Visible-light-mediated decarboxylative umpolung strategy to carbamoyl/acyl fluorides in buffer medium: Expedient access to unsymmetrical urea/amides and lysine-selective bioconjugation

Abstract

Acyl halides particularly, acyl chlorides are indispensable yet highly reactive electrophile that hydrolyses spontaneously in water or even with aerial moisture. Owing to their distinct reactivities, particulartly stability in aqueous medium, carbamoyl and acyl fluorides. are emerging as a user- and envrironmental-friendly alternatives to their chloride counterparts. For the first time, we have disclosed a photocatalytic decarboxylative fluorination of oxamic acids and α-ketoacids to the corresponding carbamoyl and acyl fluorides in aqueous medium. Remarkably, this decarboxylative fluorination reaction proceeds smoothly with an inexpensive, electrophilic, green fluorinating agent, selectfluor ($2/g) using a catalytic organophotoredox catalyst 4-CzIPN under the visible light irradiation furnishing carbamoyl/acyl fluorides in high yields. Subsequently, they were trapped with amines for the expedient access to unsymmmetrical ureas and amides either in situ or separately under PBS buffer medium (pH ~ 7.4) without any external base. Furthermore, amino acid and late-stage modification of the drug candidates were performed under this mild condition. This metal-free, ambient and aqueous-medium reaction also proceeds smoothly under the renewable sunlight irradiation.

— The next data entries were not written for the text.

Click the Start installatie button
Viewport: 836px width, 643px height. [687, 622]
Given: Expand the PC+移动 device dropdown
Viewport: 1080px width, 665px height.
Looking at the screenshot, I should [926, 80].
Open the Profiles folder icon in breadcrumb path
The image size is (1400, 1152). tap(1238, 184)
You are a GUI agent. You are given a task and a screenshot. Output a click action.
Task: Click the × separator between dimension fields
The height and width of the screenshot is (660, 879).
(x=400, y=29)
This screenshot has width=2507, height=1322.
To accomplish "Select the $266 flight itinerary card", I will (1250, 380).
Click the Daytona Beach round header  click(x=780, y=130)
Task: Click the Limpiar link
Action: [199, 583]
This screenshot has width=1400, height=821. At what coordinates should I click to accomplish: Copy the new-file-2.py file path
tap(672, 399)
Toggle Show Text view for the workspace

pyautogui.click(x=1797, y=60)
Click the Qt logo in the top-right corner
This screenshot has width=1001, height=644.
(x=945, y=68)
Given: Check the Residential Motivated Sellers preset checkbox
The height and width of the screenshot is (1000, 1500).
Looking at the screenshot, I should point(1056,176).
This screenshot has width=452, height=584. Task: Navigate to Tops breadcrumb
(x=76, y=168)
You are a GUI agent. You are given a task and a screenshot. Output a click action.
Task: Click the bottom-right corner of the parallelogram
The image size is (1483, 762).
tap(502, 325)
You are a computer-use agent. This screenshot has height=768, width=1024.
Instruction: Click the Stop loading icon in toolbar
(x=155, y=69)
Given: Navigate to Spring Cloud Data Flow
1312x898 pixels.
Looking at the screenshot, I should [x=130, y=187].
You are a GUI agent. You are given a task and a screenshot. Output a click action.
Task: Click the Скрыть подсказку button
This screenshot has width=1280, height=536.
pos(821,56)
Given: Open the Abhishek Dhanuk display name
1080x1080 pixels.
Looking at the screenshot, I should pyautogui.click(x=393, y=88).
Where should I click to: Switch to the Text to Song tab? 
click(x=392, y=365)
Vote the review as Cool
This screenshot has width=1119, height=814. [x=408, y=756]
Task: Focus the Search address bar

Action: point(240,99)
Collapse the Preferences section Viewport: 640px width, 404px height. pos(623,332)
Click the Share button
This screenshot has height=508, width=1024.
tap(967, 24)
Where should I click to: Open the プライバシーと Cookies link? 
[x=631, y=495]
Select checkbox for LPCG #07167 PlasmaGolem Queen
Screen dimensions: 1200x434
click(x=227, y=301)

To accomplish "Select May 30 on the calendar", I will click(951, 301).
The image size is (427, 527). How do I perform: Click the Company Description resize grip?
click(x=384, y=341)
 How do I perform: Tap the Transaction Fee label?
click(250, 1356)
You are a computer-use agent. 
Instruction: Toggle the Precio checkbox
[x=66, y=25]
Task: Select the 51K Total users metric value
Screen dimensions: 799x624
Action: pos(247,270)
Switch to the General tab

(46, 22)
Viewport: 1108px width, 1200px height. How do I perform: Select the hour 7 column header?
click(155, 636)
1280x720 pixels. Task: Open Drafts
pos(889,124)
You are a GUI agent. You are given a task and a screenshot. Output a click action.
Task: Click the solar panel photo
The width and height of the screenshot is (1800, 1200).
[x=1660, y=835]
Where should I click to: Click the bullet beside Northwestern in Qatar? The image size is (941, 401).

Intrigued by the application potential of urea/amide coupling under biocompatible condition, we realized that neutral PBS buffer-mediated mild urea formation at room temperature has potential for the development of in situ click reaction. Gratifyingly, we have demonstrated that the carbamoyl fluoride has an inherent preference towards urea formation with amines in the presence of other nucleophiles in buffer medium at physiological pH which is better chemoselective than sulfur fluoride exchange (SuFEx) click chemistry. Finally, a preliminary lysine-selective bioconjugation with carbamoyl fluoride over serine or cysteine has been demonstrated via competitive experiments and on a nonapeptide urea conjugation. From control experiments, photophysical studies and HOMO-LUMO calculation the involvement of radical pathway for the carbamoyl fluoride formation has been elucidated.